Nearly every child who is not vaccinated is at risk for catching measles, otherwise known as rubeola. Measles stem from a virus that can develop into the deadly infection. Most cases of measles come about from people having a vitamin A deficiency, and those who visit developing countries that do not have access to the vaccine. This does not mean in any way that everyone who travels internationally to such nations will contract measles, but it is a risk factor nonetheless. Generally, measles outbreaks happen when a child that has not had the measles-mumps-rubeola (MMR) vaccine comes into contact with an individual who is unknowingly carrying the disease.
Measles is a human originated disease, it does not come from any kind of animal. It is such a strong disease that if only one person has measles, 90 percent of non-vaccinated people who come into contact with the carrier will be infected.
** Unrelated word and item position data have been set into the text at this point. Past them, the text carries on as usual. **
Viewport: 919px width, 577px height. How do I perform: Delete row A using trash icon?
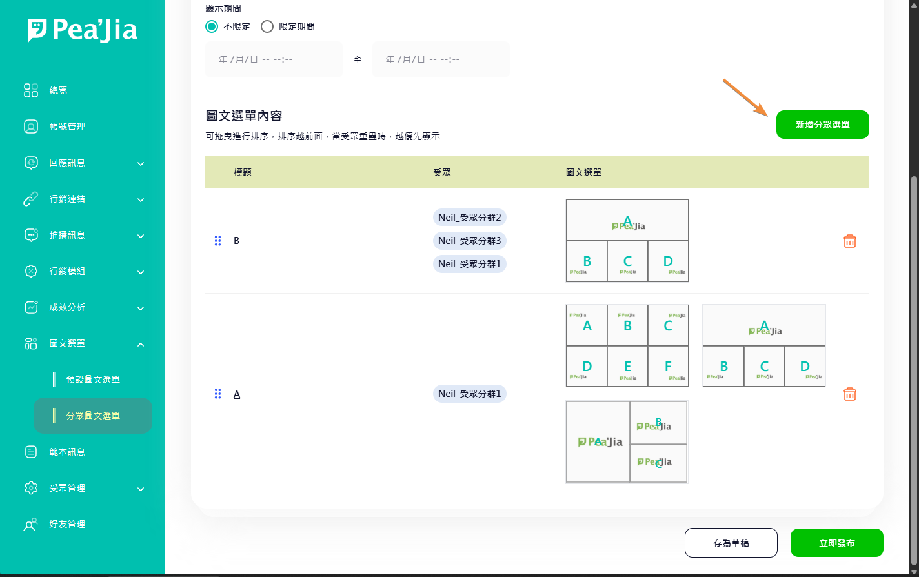[849, 394]
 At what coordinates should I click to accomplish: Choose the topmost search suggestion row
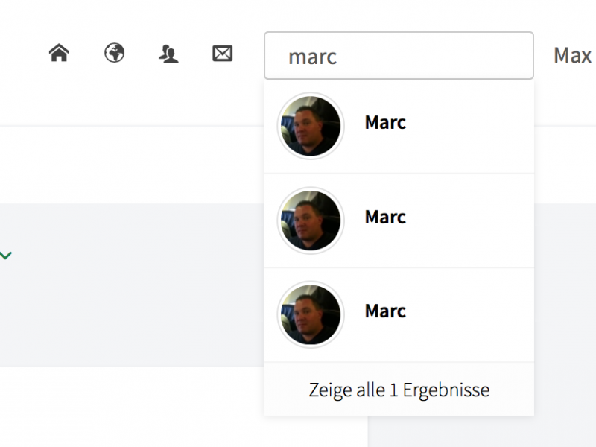[399, 126]
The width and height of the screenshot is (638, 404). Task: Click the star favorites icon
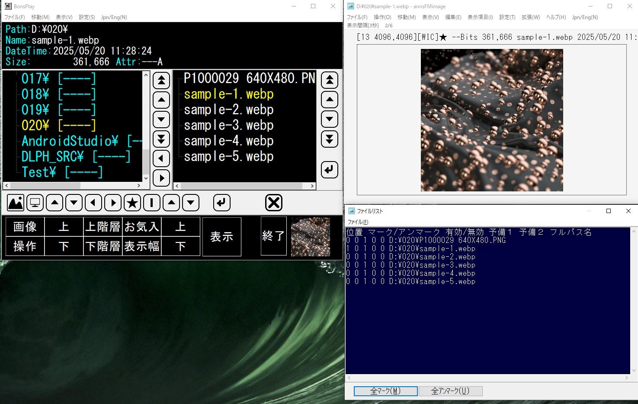132,203
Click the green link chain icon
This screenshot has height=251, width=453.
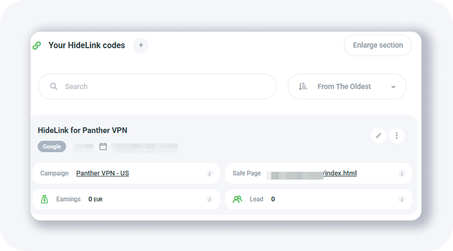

Measles can spread by surface and air aside from person to person contact. Should a person cough or sneeze into the air or onto a surface, measles can be caught for up to two hours if someone should touch the contaminated surface or breathe in the contaminated air. The MMR vaccine is 93 percent effective after one dose, and with a second dose of the vaccine, it has a success rate of 97 to 99 percent.
Many children born in this modern era of non-vaccinating and organic living are at risk of catching this disease at some point in their life, and it having a high fatality rate should be scary to the non-vaccinated. Once a person has measles there is no known cure, though taking vitamin A supplements and getting the vaccine post-contamination can severely reduce the symptoms of measles. Though the word is still out in various side effects of certain vaccines, the MMR vaccine has relatively few common side effects.
One in six people will catch a fever, one in 20 may develop a rash, and one in 75 can have swollen glands appear before subsiding. Only one in 3,000 have seizures after receiving the vaccine, but those can be caused by high fevers or different diseases alone, such as measles. The Center for Disease Control (CDC) states that any other severe side effects to the vaccine are so rare that it is hard to tell if they were caused by the vaccine in the first place. The MMR vaccine is not for everyone though. Women who are pregnant should not receive the vaccine while pregnant, and if a person has had a severe reaction to the antibiotic neomycin, this vaccine should be avoided. While some cases of the disease do fix themselves given time, post disease complications such as life-long disabilities may occur, if the infected patient does not die in the first place.
Some of the symptoms of the disease are high fevers, sore throat, and a rash that covers the entire body. It is important to remember that once someone has contracted the disease, there is little to be done about it. Mostly, a parent or friend can be of help by keeping the sick child or adult hydrated. Apart from that, an individual could take fever reducers such as aspirin or Tylenol, or increase vitamin A intake. After those treatments have been done, all one can do is wait.
If the vaccination was not so heavily used, there would be considerably more deaths per year by the disease. While those vaccinated can also rarely catch measles, the chances of that happening are dramatically lower than those walking the world without a vaccination. In general, if a child does not receive the MMR vaccine, they have good reason to be fearful, while the rest of those engaging in “herd immunity” are relatively safe.